Guest Mix – Grubbs Hearts Noise!
Guest Mix – Grubbs Hearts Noise!

Guest Mix – Grubbs Hearts Noise!

An important figure in the post-rock and experimental music communities, guitarist, pianist, and vocalist David Grubbs made an especially strong impact on the indie music scene during his ten-year residence in Chicago. Originally hailing from Louisville, Kentucky, Grubbs was a member of Bastro and Squirrel Bait before teaming up with Jim O’Rourke in Gastr del Sol. That band issued a number of critically acclaimed albums in the mid-’90s before O’Rourke split to pursue solo projects and focus on his Drag City boutique label Moikai.

All Music Guide

David Grubbs (Bastro / Bitch Magnet / Gastr Del Sol) plays tonight at the Goethe Institute along with Jan St Werner (Mouse on Mars) and Ernst Karel. Dive into a guest mix that he recently put together for IHN!
In place of traditional tracklist, we got some wonderful liner notes that Mr. Grubbs compiled to go along with the mix.

For a long time I had gravitated toward and orbited around Carlo Gesualdo’s wildly chromatic vocal music from four centuries ago, but I had never had the experience of playing it until Noël Akchoté invited me to take part in a quintet of guitarists performing Gesualdo’s Fifth Book of Madrigals. This is a home recording of Noël playing all five parts of “Correte, amanti, a prova.” Love love it—could listen to Noël’s versions of Gesualdo all day (and believe me I have).
I recently came across Joseph Racaille’s 6 Petites Chansons EP, from which “Nous sommes des animaux” is the first track, after spending time in the Rec Rec shop in Zürich, which got me thinking about a whole sphere of related artists (from After Dinner to ZNR). Previously I knew of Racaille as one half of ZNR—strong recommendation for their recently reissued Barricade LP. Tori Kudo’s cover of Frank Ocean’s “Thinkin’ ’Bout You” (with assistance from Phil Elvrum) is something I’ve spun for nearly every guest in my apartment in the year 2016.

Mitamurakandadan? is a brass band from Kobe, Japan on the Compare Notes label, and my understanding is that they’re more or less the house band at the Guggenheim House in Shioya, just outside Kobe, where I played an intensely enjoyable show earlier this year.
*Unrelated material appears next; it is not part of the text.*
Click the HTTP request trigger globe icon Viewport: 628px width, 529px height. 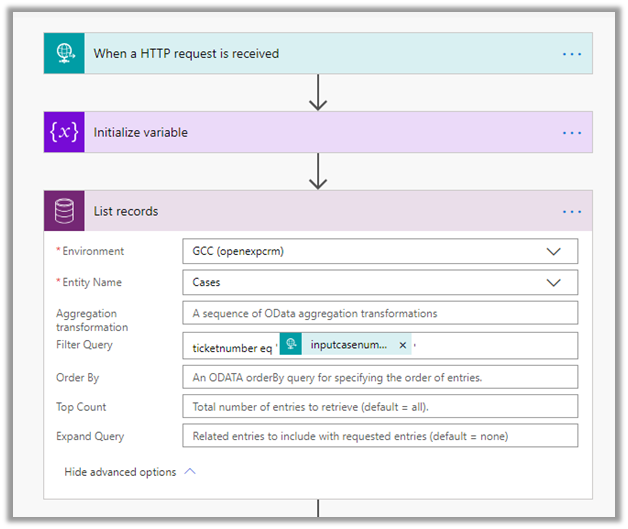[64, 53]
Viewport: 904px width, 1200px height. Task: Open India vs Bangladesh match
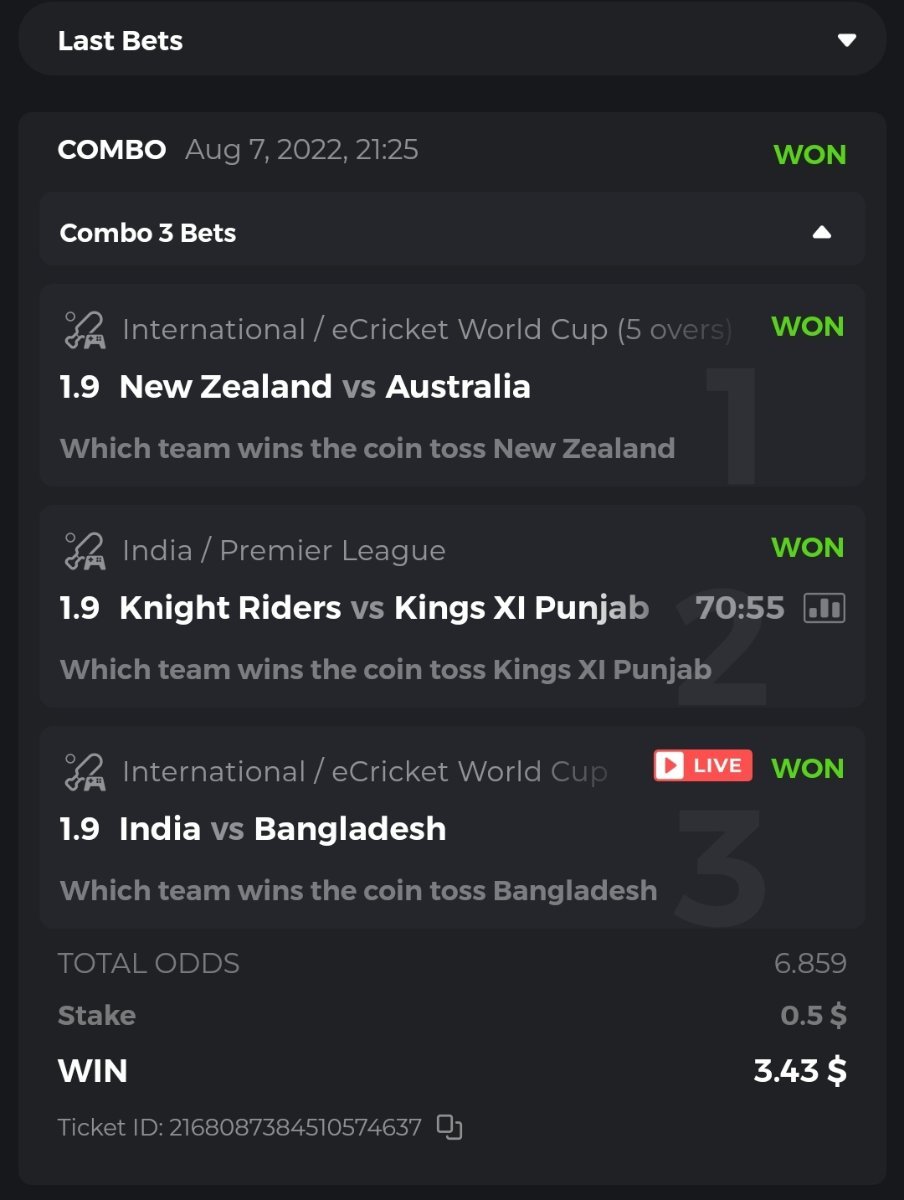[x=282, y=829]
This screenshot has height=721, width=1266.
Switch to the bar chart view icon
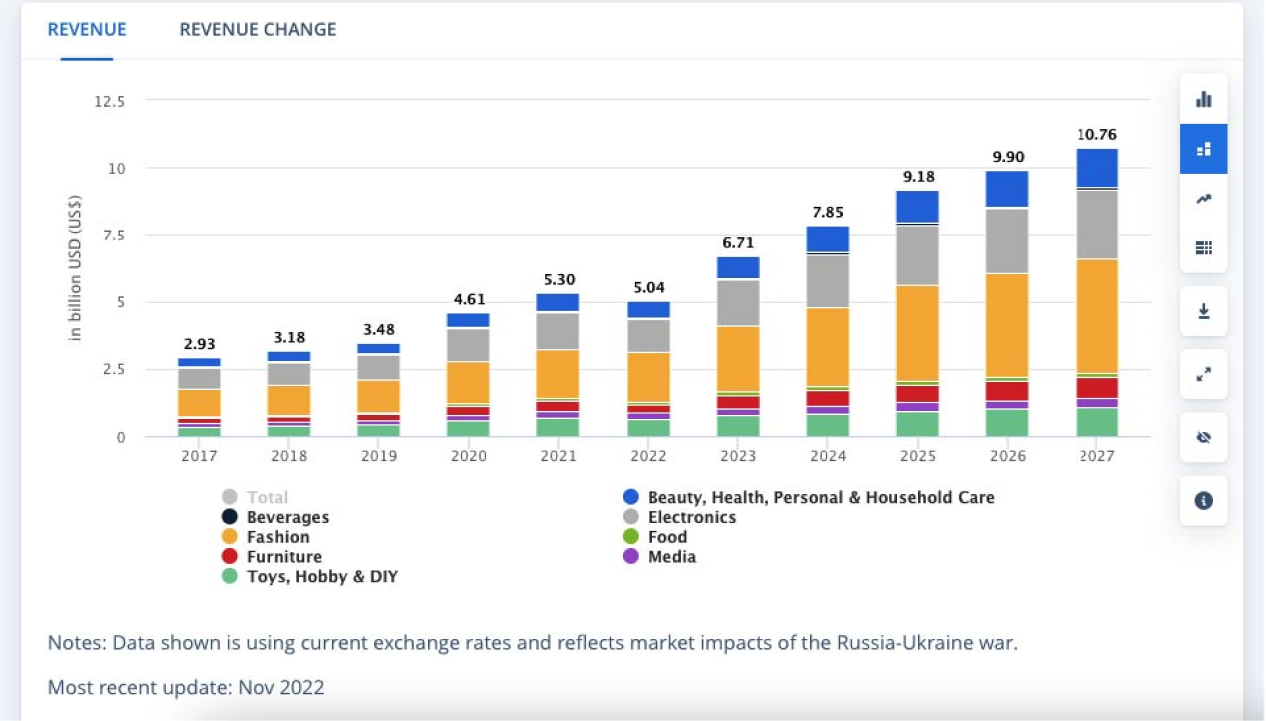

This is a version of “Qui nem jiló,” perhaps best known as performed by Gilberto Gil.

“Questions of Middle Distance” is a solo burner on distorted harp from Rhodri Davies; “Zokunarumono” is a solo guitar and voice track by Hisato Higuchi with a watery, submerged ambience all its own; and this interlude of three solo pieces is rounded out by Joe McPhee’s “Variations on a Blue Line” from an album recently reissued by the record label of the Chicago art gallery Corbett vs. Dempsey. Jim O’Rourke and I went through a period of immersing ourselves in Ennio Morricone soundtracks when we played together in Gastr del Sol.

Somehow Maddalena eluded me, but it’s a great one, and Andrea Belfi did me the service of playing it for me. I will forever associate this with a train trip the morning after a gig in Naples, just soaking it all in. I’m grateful for Ian Nagoski’s Canary Records (visit them at http://canary-records.bandcamp.com which has done everyone who’s paying attention an enormous favor in its archival releases from a wide range of musical traditions;

Marika Papagika (here singing “Olympos Ke Kisavos”) is one of many personal favorites. Circle X were total art punk heroes from my hometown of Louisville, Kentucky, and “Current” is from their 1983 album Prehistory. “Luminous Vuori” finds Athens’ Mohammad (featuring my friend and collaborator Nikos Veliotis) in an unusually tuneful mode, and to my ears seems a good preamble to that most exuberant of send-offs, Van Dyke Parks’ version of the hymn “Farther Along.”